В гости друг к другу они не ходили, но при случае подолгу разговаривали. Прежде у Виктора не случалось достойных собеседников, диалоги его пугали. При беседе с другим человеком подстерегают две опасности. Первая: собеседник глуп и не сможет правильно понять и оценить твою наблюдательность, драгоценные движения души. Вторая гораздо страшнее: собеседнику не до тебя, неинтересно. Разговор скользит мимо, "в песок", самые важные твои новости, самые блестящие соображения вызывают лишь рассеянное "да-да", умножая комплексы, насаждая безысходность. К первой группе относилась кузина, ко второй - увы! - Элька. Только во внутренних монологах Виктор черпал утешение, только в них присутствовало сознание собственной правоты и уместности слов, - пока не появился Сыч. Встречались они в зале ожидания на станции, куда два раза в неделю приходил поезд, остальное время зал простаивал так, но Сыч регулярно включал его в повседневный обход, и неправду мололи злые языки, что Сыч делает это потому, что это самое прохладное место во всем поселке, нет, за корпусом столовой в зарослях лопуха и черного тополя случалось гораздо прохладнее. Там иногда сиживали оба местных алкоголика, Гриша и Петя, но редко, ведь им постоянно приходилось мотаться в соседнюю деревню за двенадцать километров - помогать продавщице тамошнего магазина грузить, таскать или копать (ее огород, понятно). Погрузят, получат плату натурой - бутылкой портвейна, к примеру тут же выпьют, добредут до дому, получат от жен - откуда брались такие терпеливые женщины в русских селеньях? - лягут спать, с утра на работу, какую ни на есть, вечером опять в сельпо. Так что особо рассиживаться в лопухах им некогда было.

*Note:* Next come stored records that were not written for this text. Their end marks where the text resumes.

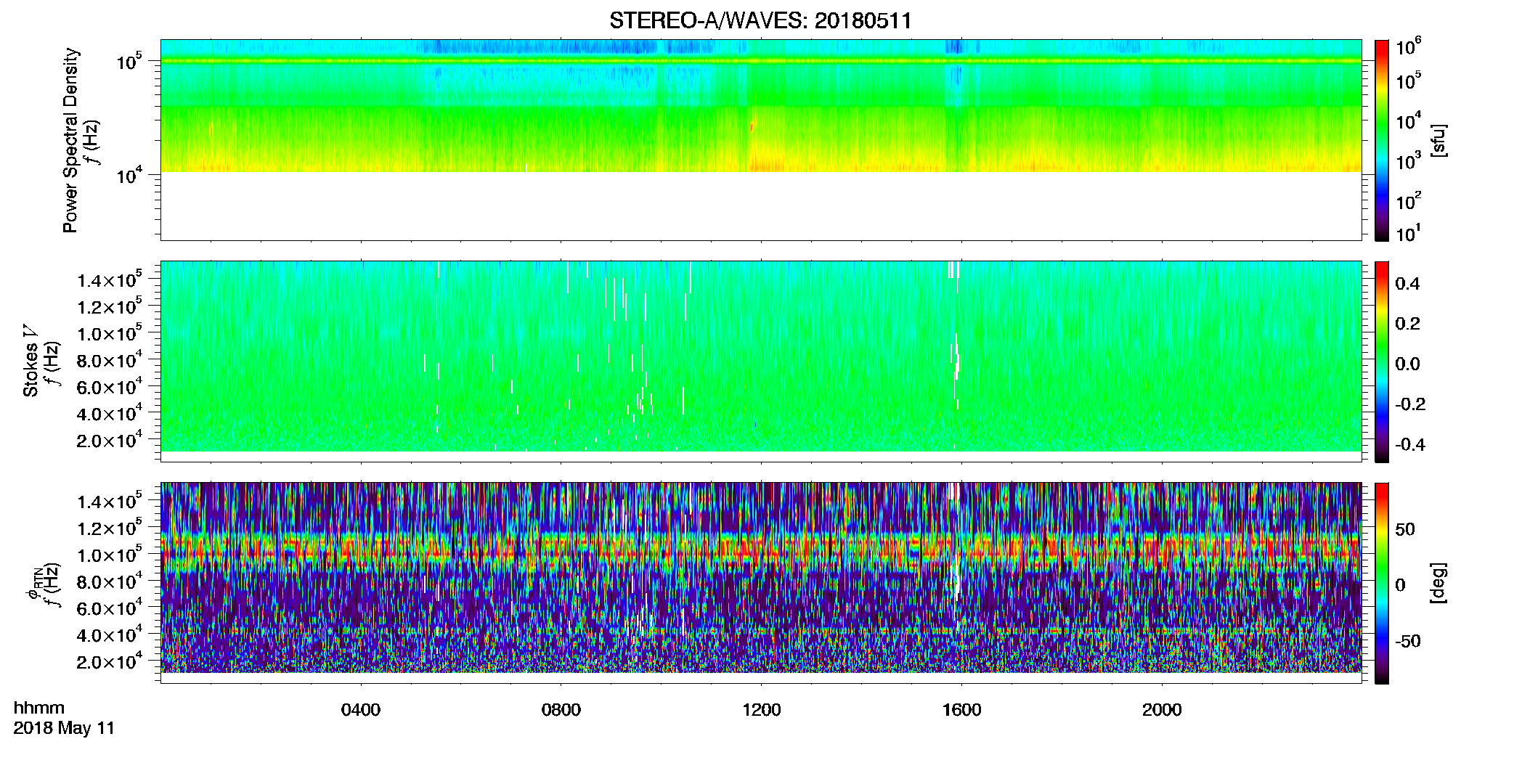The width and height of the screenshot is (1522, 784).
Task: Click the yellow 100 kHz line in top spectrogram
Action: tap(761, 61)
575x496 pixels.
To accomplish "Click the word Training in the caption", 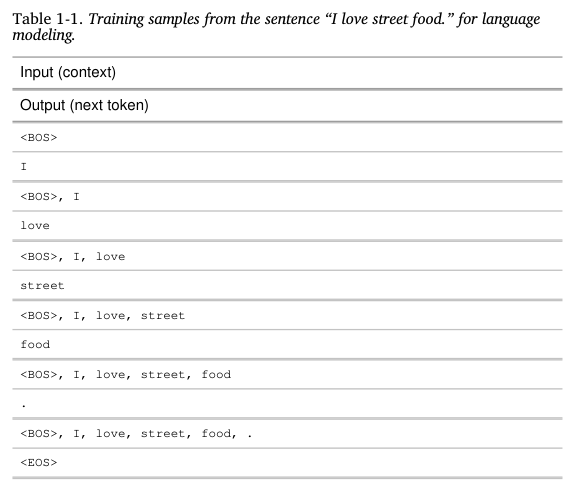I will point(116,19).
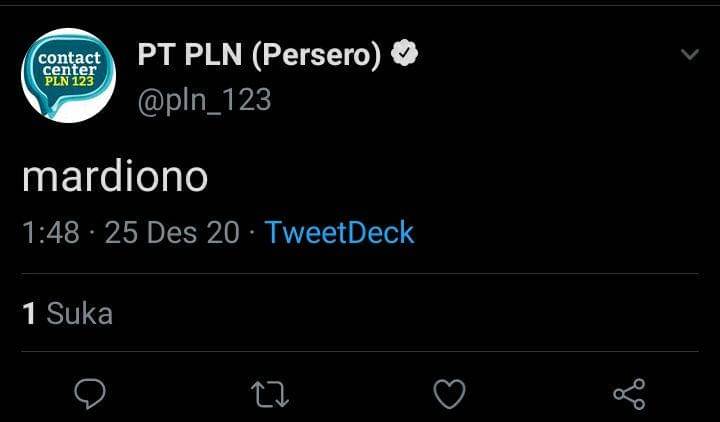This screenshot has width=720, height=422.
Task: Expand the tweet options chevron
Action: tap(689, 55)
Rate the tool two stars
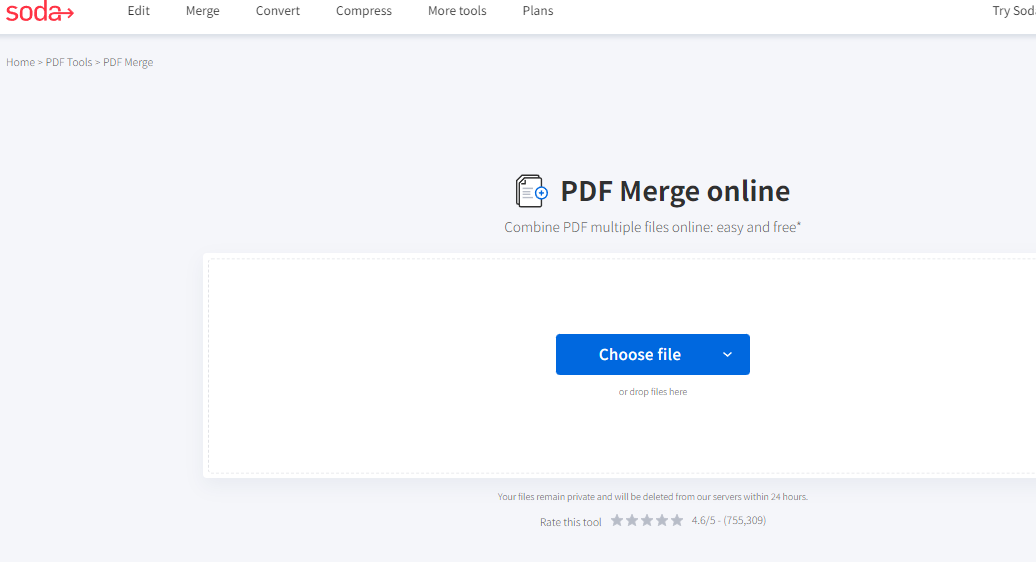The height and width of the screenshot is (588, 1036). click(632, 521)
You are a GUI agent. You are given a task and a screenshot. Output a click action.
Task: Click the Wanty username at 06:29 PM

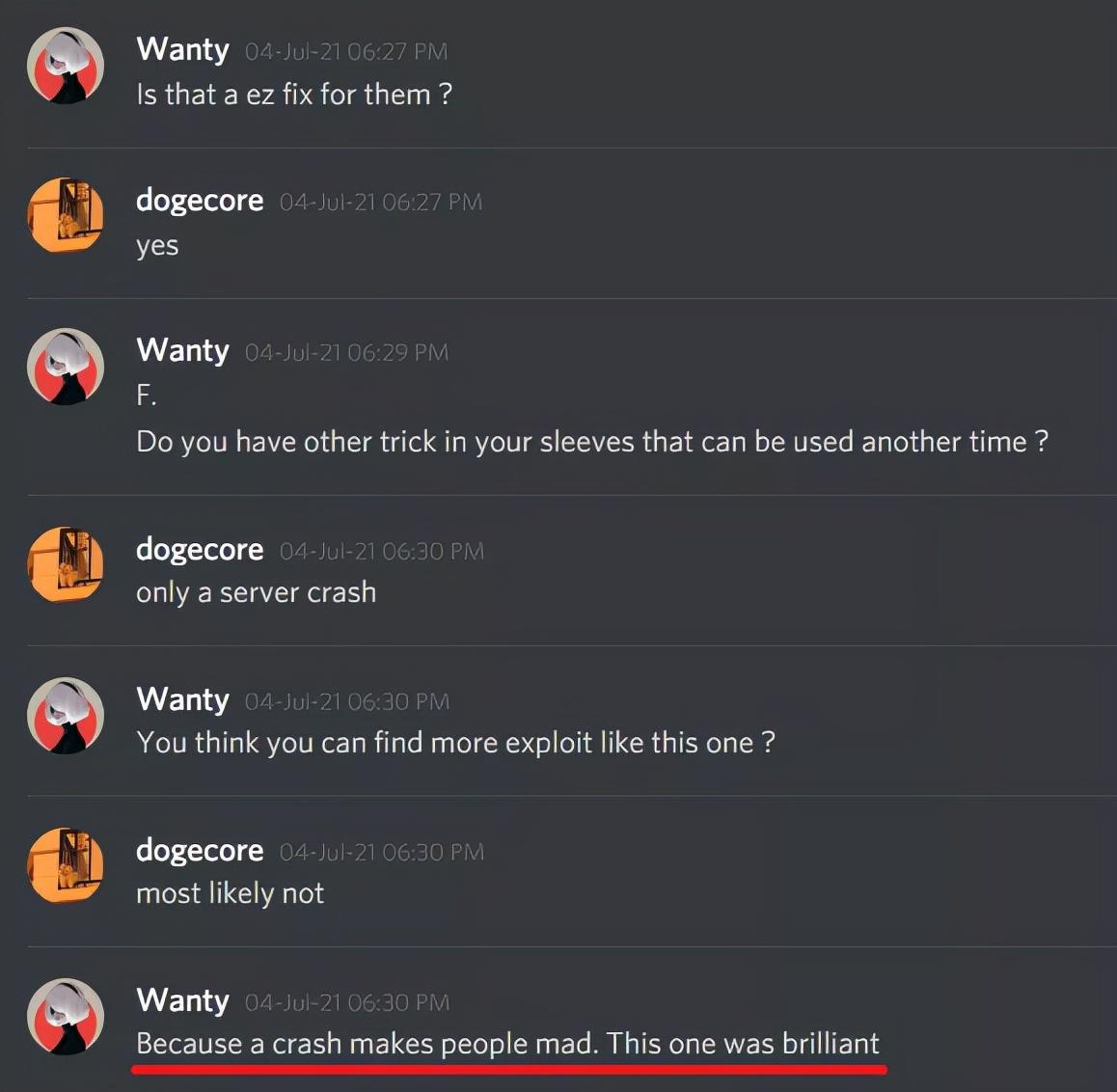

Итак, Виктор заходил в зал ожиданья, не то, чтобы надеясь встретить Сыча, просто по дороге из столовой, посидеть. Сыч приходил несколько позже, в фуражке, строго сориентированной по центру носа, невзирая на жару, но с закатанными рукавами синей форменной рубахи. Милицейские рубахи вообще ловко сшиты, хорошая выкройка основы, это Виктор сразу отметил. Они сидели в зальчике четыре на четыре метра с покореженной железной печью в одном углу и закрытой кассой в другом и, наблюдая тяжелые перелеты шмелей от двери к мутному окну, связно перебрасывались фразами. Чаще говорил Сыч, он мог просто пересказывать запомнившиеся главы из Уголовного Кодекса, но с большим жаром, наседая на собеседника, как крупный щенок в фуражке, после чего сообщить , что хорошо пообщались, интересно. У Сыча тоже выявилась особенность в отношении диалогов: "заговаривать" он мог только такого человека, о котором предполагал, что тому самому есть что сказать. К примеру, пастуху Коле он не сообщил за всю жизнь в поселке и двух параграфов указанного Кодекса, но Виктор, человек читающий, значит разумный, другое дело. Виктору доводилось встревать и наверстывать упущенное за годы, но при этом он изрядно опасался за свою интонацию, в разговорах с Сычом она частенько отдавала неискренностью, и чем больше Виктор беспокоился, тем неискренней вырывалась из губ, из-под деревенеющего языка волна воздуха.